Cuando por fin se convierte en gobernador, todo el mundo adora a Stark. Sadie Burke aspira a convertirse en algo más que su amante y Jack está fascinado por su figura. Pero las apariencias engañan. Stark se deshace de sus enemigos sin compasión alguna, controla la prensa y teje una red clientelar mediante sobornos. A partir de ahí, asistiremos al desmoronamiento de todos los sueños que un día defendió. Y ese derrumbe, en lo privado, tendrá tremendas consecuencias en la familia de Stark e incluso en la relación entre Jack y Anne.
La vida, ya se sabe, a veces nos despierta a golpes. «Cuando se desea algo tan intensamente ‒dice el protagonista en un momento dado‒, uno acaba no sabiendo por qué hace las cosas». No se me ocurre una mejor definición del poder, y tampoco un reflejo más lúcido de lo que acaba siendo, en demasiadas ocasiones, la lucha política.
El político es una obra imponente, y como muchas creaciones que alcanzan esa categoría, pasó por innumerables problemas. John Wayne rechazó indignado el papel principal, lo cual nos permite disfrutar de la excelente interpretación de Broderick Crawford. El montaje inicial ‒imagínense: más de cuatro horas‒ era imposible de exhibir. Gracias a la intervención de Robert Parrish, colaborador habitual de John Ford, se obtuvo una estructura coherente, con una duración aceptable. Parrish ya había trabajado con Rossen en el el drama pugilístico Cuerpo y alma (1947), y en esta oportunidad, demostró lo que un buen montador puede lograr con la cabeza fría.
Harry Cohn, el presidente de Columbia, solía decir que El político hubiera sido imposible sin Parrish. En realidad, este había seguido una orden desesperada de Rossen: acortar todas y cada una de las escenas, dejando únicamente lo esencial, sin importar lo que se perdiera por el camino.

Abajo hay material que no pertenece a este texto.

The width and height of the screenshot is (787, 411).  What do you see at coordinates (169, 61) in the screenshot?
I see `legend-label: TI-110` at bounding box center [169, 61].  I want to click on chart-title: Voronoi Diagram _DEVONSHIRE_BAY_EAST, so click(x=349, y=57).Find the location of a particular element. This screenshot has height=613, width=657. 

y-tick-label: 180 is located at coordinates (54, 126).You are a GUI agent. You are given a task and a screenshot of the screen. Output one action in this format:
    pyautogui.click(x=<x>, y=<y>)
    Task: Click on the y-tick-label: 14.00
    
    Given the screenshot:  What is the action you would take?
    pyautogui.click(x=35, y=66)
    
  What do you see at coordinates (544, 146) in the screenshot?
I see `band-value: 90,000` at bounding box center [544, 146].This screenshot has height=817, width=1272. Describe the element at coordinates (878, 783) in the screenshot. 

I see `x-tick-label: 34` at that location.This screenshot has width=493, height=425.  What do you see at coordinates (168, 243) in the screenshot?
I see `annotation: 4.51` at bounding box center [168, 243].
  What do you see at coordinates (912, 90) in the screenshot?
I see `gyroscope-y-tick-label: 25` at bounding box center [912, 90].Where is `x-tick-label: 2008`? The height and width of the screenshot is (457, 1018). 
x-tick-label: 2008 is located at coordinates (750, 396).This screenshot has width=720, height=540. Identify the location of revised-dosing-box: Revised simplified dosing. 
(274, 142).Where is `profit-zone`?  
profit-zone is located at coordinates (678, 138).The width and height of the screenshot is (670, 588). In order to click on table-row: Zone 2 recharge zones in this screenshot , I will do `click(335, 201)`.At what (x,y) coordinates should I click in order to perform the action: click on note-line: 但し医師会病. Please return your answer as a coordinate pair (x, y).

En todo caso, el centro de gravedad del film es Broderick Crawford. El histrionismo que confiere a Willie Stark, sus decisiones instintivas, y desde luego, esa lucha con el ángel y el diablo de la política, sin tomar prisioneros, elevan a su personaje a lo más alto, y lo convierten en una figura de corte shakespeareano.
Inevitablemente, mucho de lo que se nos cuenta en El político mantiene hoy su vigencia, y me temo que sus resonancias sobre la naturaleza humana, que son muchas y muy profundas, no envejecerán nunca.